- [What you are asked to do]: Copy each line of the data below with the word "will".

[Pixel coordinate grounding data]
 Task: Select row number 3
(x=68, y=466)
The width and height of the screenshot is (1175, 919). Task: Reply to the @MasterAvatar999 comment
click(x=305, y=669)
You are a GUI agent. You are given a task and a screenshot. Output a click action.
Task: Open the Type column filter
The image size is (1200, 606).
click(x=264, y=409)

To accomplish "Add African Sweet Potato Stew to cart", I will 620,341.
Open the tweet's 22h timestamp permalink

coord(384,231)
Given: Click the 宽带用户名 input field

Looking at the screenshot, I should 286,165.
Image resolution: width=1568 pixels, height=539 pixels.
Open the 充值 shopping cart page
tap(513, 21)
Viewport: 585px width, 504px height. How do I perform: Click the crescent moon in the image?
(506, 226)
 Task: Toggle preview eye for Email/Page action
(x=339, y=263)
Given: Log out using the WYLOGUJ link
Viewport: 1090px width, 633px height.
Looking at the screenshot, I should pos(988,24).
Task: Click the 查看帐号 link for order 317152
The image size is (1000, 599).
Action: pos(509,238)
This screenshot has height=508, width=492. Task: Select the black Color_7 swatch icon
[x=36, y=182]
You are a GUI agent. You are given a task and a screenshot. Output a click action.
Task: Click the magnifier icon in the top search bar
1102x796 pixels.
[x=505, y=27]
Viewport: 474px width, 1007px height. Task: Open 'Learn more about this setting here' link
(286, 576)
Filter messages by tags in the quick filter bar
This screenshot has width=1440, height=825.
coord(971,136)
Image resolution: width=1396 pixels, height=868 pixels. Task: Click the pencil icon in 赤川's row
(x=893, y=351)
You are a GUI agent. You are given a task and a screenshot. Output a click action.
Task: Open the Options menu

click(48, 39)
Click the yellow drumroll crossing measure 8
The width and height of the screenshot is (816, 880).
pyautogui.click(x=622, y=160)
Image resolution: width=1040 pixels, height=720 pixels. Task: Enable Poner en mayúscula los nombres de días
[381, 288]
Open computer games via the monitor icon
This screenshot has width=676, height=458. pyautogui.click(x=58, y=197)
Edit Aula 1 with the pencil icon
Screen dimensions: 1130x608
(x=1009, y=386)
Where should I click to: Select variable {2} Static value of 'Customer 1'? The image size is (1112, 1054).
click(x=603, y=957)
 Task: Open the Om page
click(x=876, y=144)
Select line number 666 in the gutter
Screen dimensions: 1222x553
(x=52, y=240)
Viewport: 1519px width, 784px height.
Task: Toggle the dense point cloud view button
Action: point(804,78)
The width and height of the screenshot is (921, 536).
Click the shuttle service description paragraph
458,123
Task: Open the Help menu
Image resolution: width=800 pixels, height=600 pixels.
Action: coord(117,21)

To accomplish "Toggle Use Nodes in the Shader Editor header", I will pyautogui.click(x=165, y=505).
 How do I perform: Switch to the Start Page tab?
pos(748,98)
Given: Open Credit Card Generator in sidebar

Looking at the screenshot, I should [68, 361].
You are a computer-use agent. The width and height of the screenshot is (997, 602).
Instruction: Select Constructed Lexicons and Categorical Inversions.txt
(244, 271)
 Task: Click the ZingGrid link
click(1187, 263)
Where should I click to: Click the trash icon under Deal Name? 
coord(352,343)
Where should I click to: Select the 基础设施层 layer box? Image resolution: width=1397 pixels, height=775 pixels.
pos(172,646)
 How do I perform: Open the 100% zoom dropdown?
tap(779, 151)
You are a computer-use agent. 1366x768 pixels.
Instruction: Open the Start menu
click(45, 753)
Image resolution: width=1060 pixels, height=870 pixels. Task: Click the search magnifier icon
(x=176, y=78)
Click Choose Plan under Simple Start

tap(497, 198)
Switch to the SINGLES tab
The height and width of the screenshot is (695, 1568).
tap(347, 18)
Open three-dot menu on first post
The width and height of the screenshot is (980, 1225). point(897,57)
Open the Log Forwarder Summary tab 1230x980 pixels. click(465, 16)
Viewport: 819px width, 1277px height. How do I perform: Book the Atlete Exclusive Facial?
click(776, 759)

- [Your response]:
To accomplish "Add African Sweet Potato Stew to cart", I will 620,341.
To accomplish "Toggle Use Nodes in the Shader Editor header", I will pyautogui.click(x=165, y=505).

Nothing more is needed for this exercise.